Our final meeting was with a researcher in a small café in Male. ‘One of the worst things that has happened with the democracy movement was Nasheed giving a platform to the radical Islamic groups. They now have an Islamic ministry where preachers are promoting a more radical view of Islam. They are promoting child marriage for example,’ she explains. ‘We never had this before. We do not need an Islamic ministry.’

‘I feel like there is a loss of our identity,’ she says. ‘There’s no freedom here, no freedom of speech, no freedom of religion. You have to be a Sunni. The constitution says that if you are not Muslim then you are not Maldivan.’ She looks at me concerned and reminds me to not use her name, she is worried about death threats.

Project MonMa in the Maldives

Project Monma travelled to the Maldives in March of 2016 to learn more about women’s perspectives on the changing political situation in the country.

Democracy was ushered into the small Muslim country for the first time in 2008 when President Nasheed was elected to power. However, when he was thrown out in 2012 democracy took a downward spiral. Project Monma travelled to the Maldives to learn more about the affect the changing political situation in the country has had an affect on women and girls.

In an interview with some of the female staff from the small NGO Hope for Women in their office in the centre of Male, they explained how the move to democracy had not been good for women nor had the new found freedom of speech.

They explained how before there were limits on who could preach Islam, now anyone could. They said a small group of extremists in the country were using religion as an excuse to oppress women and were using their new found freedom of speech as a means to do so. Girls were being told that they needed to obey their husbands and were not allowed leave their homes without a man accompanying them.  ‘Women don’t have freedom,’ they said. ‘And the problem is women don’t question these things.’

Hope for Women is working to counter these violent attitudes by going to schools to speak with young girls and use Islamic scholars to teach that violence is not Islam. ‘Democracy has been exploited by people who want to oppress women,’ said one of the women.

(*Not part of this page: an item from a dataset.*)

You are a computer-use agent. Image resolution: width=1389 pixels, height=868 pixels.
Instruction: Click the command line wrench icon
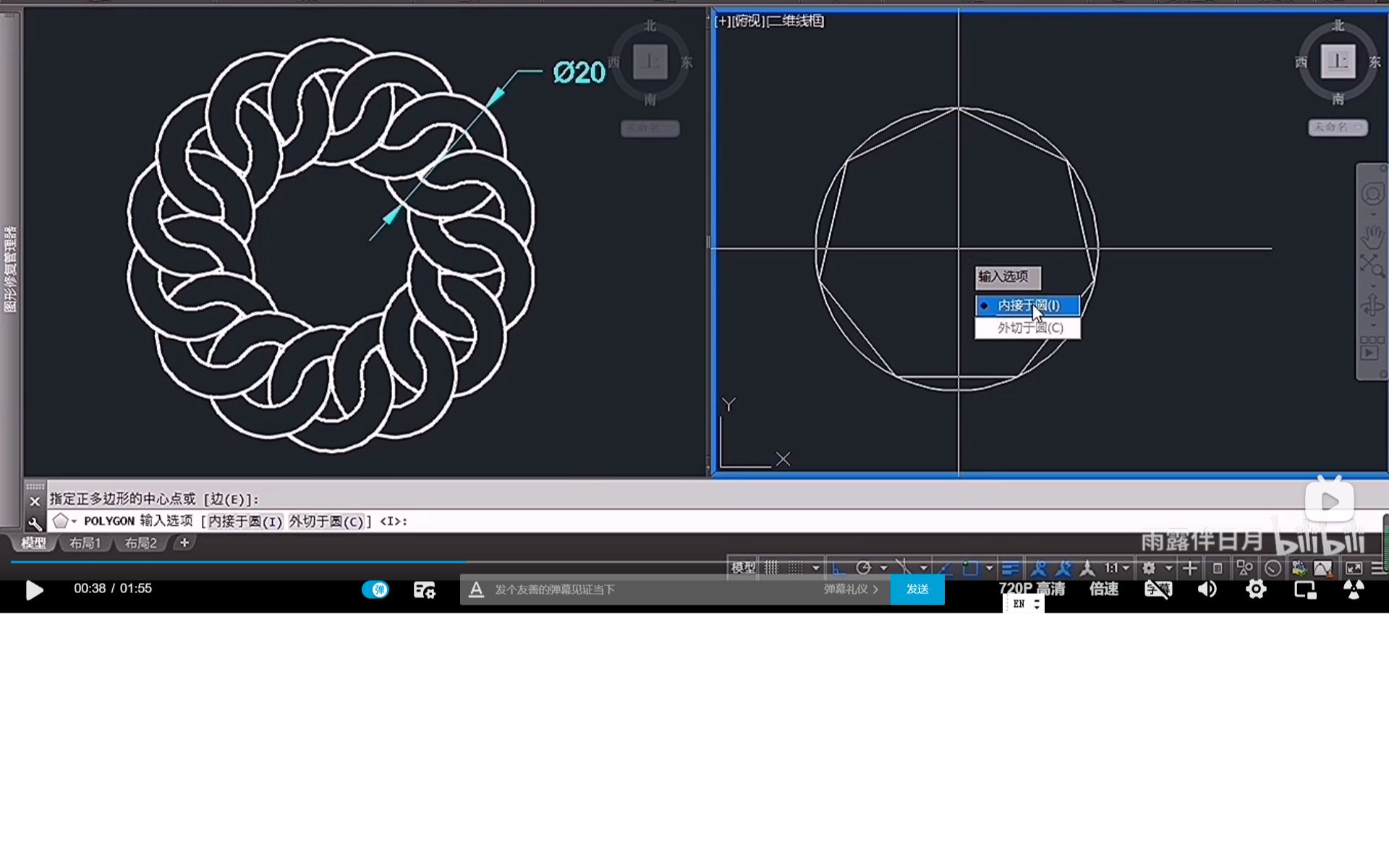click(x=35, y=522)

The Society for Health Organization, an NGO working on women’s issues in Male, agreed that democracy had encouraged the rise of Islam in the country, which had not been good for women. They also attributed this to the new freedom of speech which given many extremists from Pakistan and Saudi Arabia a platform to promote their views that are against women and girls having rights. They are advocating that women must be subservient to men and are using social media and public meetings to spread their message. They also explained how women were starting to cover up more which was not something that happened before.

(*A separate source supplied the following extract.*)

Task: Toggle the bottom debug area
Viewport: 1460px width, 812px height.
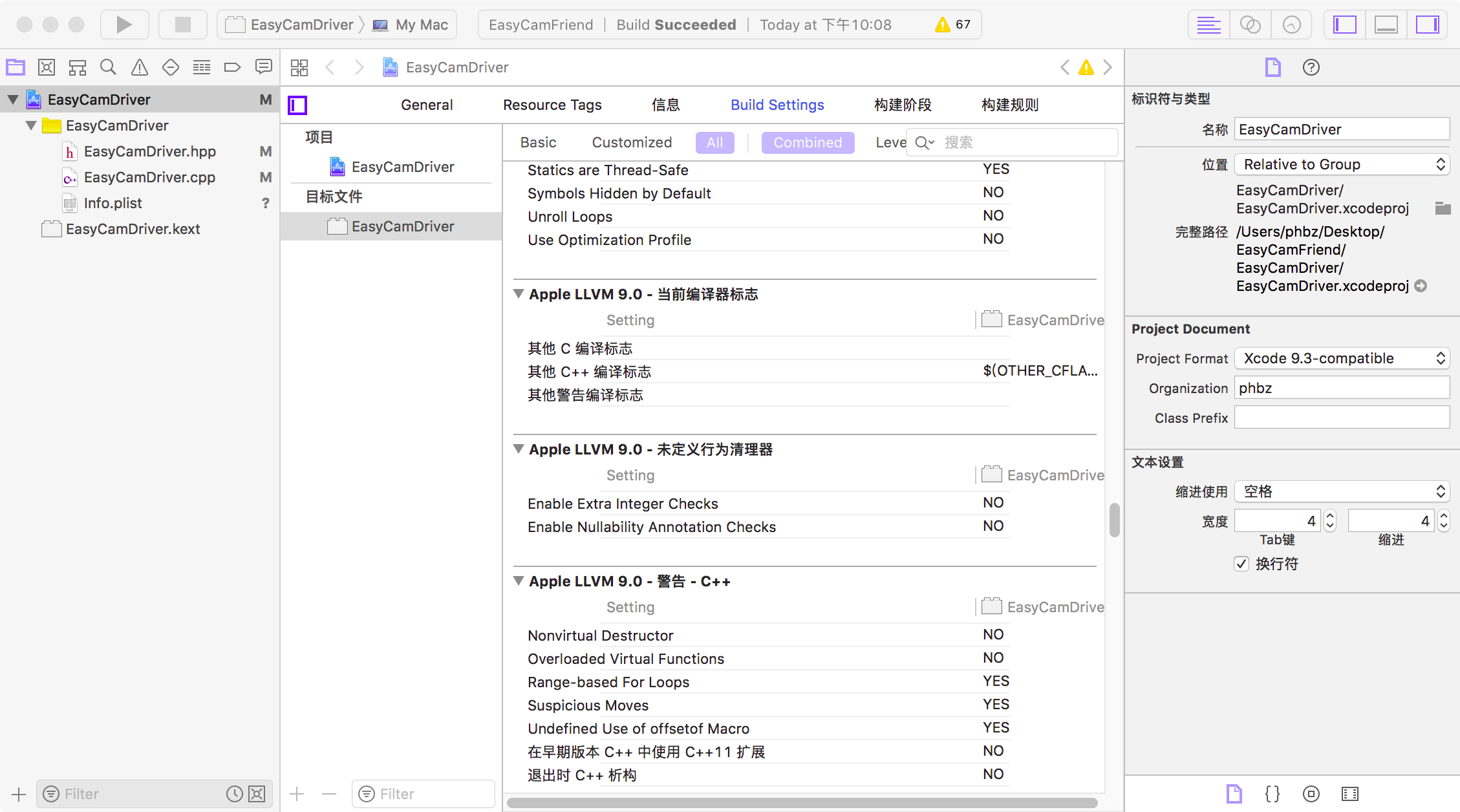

We next visited Transparency International, the only independent organization observing elections in the Maldives. We met with two young women, both who had returned from studies abroad and wanted to bring a more free and fair governmental system to the Maldives. Their efforts have been received with death threats.

‘There has been a failed transition to democracy which has led to instability,’ one woman explained. ‘Most Maldivans want to have democracy but when it comes to rights it is difficult especially with Islam and women.’

‘The role for a man and a woman has changed a lot,’ said one of the women. ‘They have changed for the worst. Democracy and Islam are a constant negotiation.’

Our final meeting was with a researcher in a small café in Male. ‘One of the worst things that has happened with the democracy movement was Nasheed giving a platform to the radical Islamic groups. They now have an Islamic ministry where preachers are promoting a more radical view of Islam. They are promoting child marriage for example,’ she explains. ‘We never had this before. We do not need an Islamic ministry.’

‘I feel like there is a loss of our identity,’ she says. ‘There’s no freedom here, no freedom of speech, no freedom of religion. You have to be a Sunni. The constitution says that if you are not Muslim then you are not Maldivan.’ She looks at me concerned and reminds me to not use her name, she is worried about death threats.